**Exercise aim**
Your task is to print all of the data below exactly, with no pictures included.

_ _ _ _

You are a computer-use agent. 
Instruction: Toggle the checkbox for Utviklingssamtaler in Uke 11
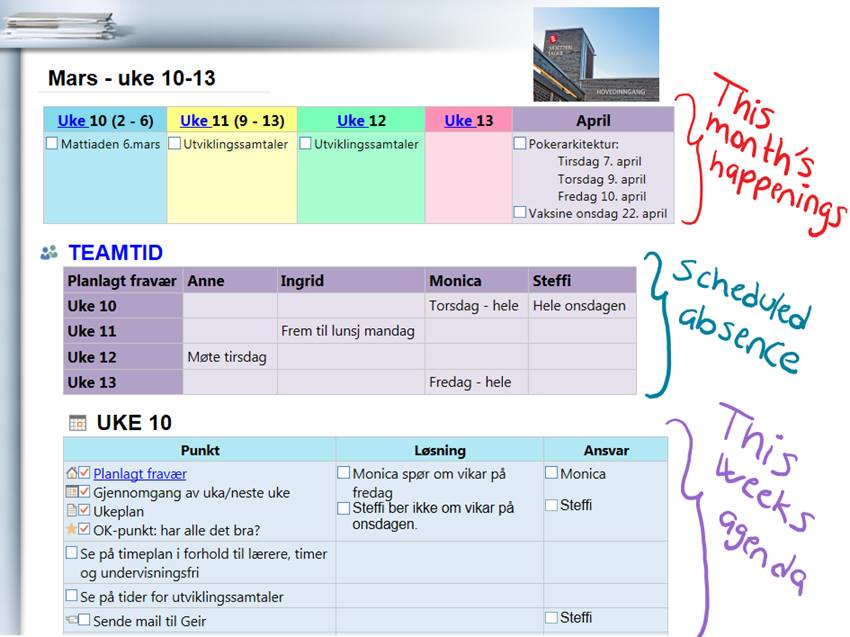pos(173,143)
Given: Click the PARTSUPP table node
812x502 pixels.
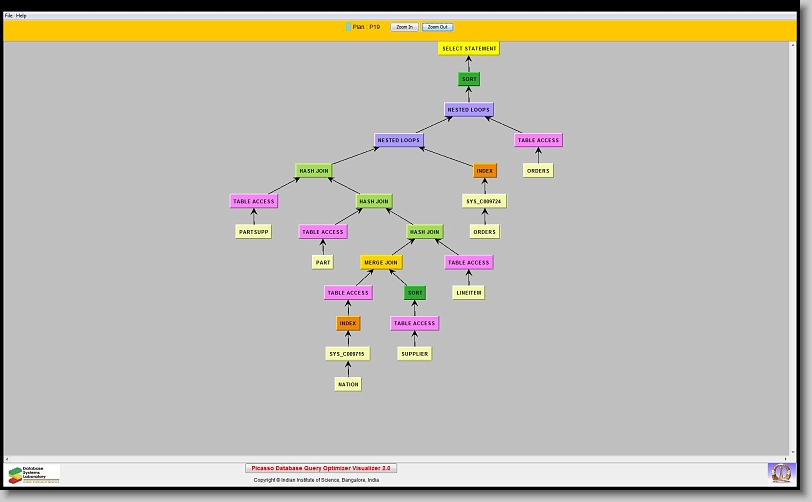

_ _ _ _

**Answer space**
You are a computer-use agent. 
Instruction: Toggle the checkbox for Utviklingssamtaler in Uke 11
pos(173,143)
Given: Click the PARTSUPP table node
812x502 pixels.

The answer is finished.